Os ciclos de escassez de água são conhecidos dos especialistas. Mesmo em São Paulo, longe das regiões semiáridas, há períodos de estiagem às vezes prolongados. O problema torna-se agudo quando a carência de chuvas ocorre ao mesmo tempo que há grande crescimento da demanda. Ao olhar para as secas do passado na Região Metropolitana de São Paulo(RMSP), é fácil notar essa relação. “Sempre nos lembramos do boom populacional das décadas de 1950 e 1960, mas esquecemos do brutal aumento da população entre o fim do século XIX e a década de 1940”, diz Ricardo Toledo Silva, professor da Faculdade de Arquitetura e Urbanismo da Universidade de São Paulo (FAU-USP) e pesquisador em gestão integrada da infraestrutura hídrica urbana e saneamento. Os registros indicam que o impacto dos dois fatores – seca mais crescimento populacional – provocou falta de água em outras épocas na região.
“Entre 1874 e 1900 a capital teve sua população aproximadamente multiplicada por 10 (de 23.253 para 239.820 pessoas), e entre 1874 e 1940, por 57 (de 23.253 para 1.326.261)”, conta Toledo. “É um salto muito grande. Havia menos gente do que hoje, mas todos conviviam em áreas pequenas.” O crescimento descontrolado dos núcleos urbanos degrada o ambiente, impermeabiliza o solo, cria ilhas de calor, ocupa zonas ribeirinhas e afeta a precipitação de chuva.

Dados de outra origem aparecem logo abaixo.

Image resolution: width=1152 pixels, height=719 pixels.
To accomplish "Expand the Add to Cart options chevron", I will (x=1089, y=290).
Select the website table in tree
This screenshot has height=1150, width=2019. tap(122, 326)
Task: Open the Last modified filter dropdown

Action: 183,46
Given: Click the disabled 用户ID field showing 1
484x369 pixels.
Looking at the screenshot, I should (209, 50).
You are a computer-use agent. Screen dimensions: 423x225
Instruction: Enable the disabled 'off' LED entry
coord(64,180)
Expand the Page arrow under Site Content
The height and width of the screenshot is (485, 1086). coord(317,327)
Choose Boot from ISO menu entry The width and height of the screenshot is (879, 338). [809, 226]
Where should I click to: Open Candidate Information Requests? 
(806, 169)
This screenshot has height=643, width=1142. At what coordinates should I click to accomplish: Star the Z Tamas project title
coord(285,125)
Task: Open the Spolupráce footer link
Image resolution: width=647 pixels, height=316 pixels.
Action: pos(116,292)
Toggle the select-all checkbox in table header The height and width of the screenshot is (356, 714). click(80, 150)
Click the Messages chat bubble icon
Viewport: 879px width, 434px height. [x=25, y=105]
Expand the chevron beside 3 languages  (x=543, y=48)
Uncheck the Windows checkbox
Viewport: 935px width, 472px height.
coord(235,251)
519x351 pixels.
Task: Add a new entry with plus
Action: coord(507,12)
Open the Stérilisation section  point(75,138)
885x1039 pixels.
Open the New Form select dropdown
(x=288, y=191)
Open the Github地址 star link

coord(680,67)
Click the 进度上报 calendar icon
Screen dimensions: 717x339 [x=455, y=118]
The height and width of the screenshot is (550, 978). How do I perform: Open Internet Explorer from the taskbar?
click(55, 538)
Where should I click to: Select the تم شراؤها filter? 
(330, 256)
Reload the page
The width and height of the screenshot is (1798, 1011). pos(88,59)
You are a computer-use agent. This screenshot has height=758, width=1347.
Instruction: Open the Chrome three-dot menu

Nos anos de 1924 e 1925, a grande seca do período levou a The São Paulo Tramway, Light and Power Company, responsável pelo fornecimento de energia elétrica para a cidade de São Paulo, a publicar em 24 de fevereiro de 1925 um anúncio nos jornais com medidas para não interromper completamente o fornecimento de energia. A Light passaria a usar a usina a vapor que já tinha, instalaria novos geradores e turbinas, concluiria uma usina em andamento e construiria nova hidrelétrica. Também passaria a comprar energia da companhia de luz de Campinas.
Outro sério ciclo de seca ocorreu entre 1951 e 1956, dentro do qual o pior ano foi o de 1953. Também a escassez de água de 1969 foi muito divulgada pela imprensa, por conta da severidade do racionamento. Neste século, segundo Toledo, a seca mais notória da região ocorreu em 2003, na área do maior sistema metropolitano, o Cantareira. A atual, de 2014, promete ser a pior de todas, desde que as medições começaram a ser feitas na RMSP, em 1930.
“A população sofre por dois tipos de falta d’água: por escassez nos mananciais ou por insuficiência na rede de distribuição”, explica o pesquisador, que também é assessor técnico da Assessoria Especial de Assuntos Estratégicos do governo do estado de São Paulo. Hoje, o risco de falta d’água por problemas na rede de distribuição é apenas episódico, por acidente. “Mas na São Paulo dos anos 1920 até os 1970 os dois tipos de ocorrência se combinavam com muita frequência.”
O abastecimento de água transformou-se em grave problema social da capital paulista nos últimos 30 anos do século XIX. A solução foi organizar, em 1877, a Companhia Cantareira de Água e Esgoto – encampada pelo estado em 1892. No século XX, foram criados sistemas para aumentar a oferta, como o Rio Claro (décadas de 1930 e 1940), o Alto Tietê e o novo Cantareira (ambos da década de 1970), entre outros.
“Para evitar a falta d’água são necessárias medidas estruturais de longo prazo, como um novo ordenamento territorial urbano e também regional, à parte as obras de infraestrutura hídrica”, diz Toledo. Antes limitado à pequena província de São Paulo, no século XIX, agora o planejamento envolve toda a macrometrópole paulista, que engloba 180 municípios – incluindo a capital –, onde vivem 31 milhões de pessoas. Foi feito um Plano Diretor de Aproveitamento dos Recursos Hídricos para a Macrometrópole Paulista, cujos relatórios finais estavam prontos em outubro de 2013. O estudo aponta para a necessidade de criação de novos sistemas de captação e reserva, maior controle de perdas, uso racional da água e adoção de seu reúso.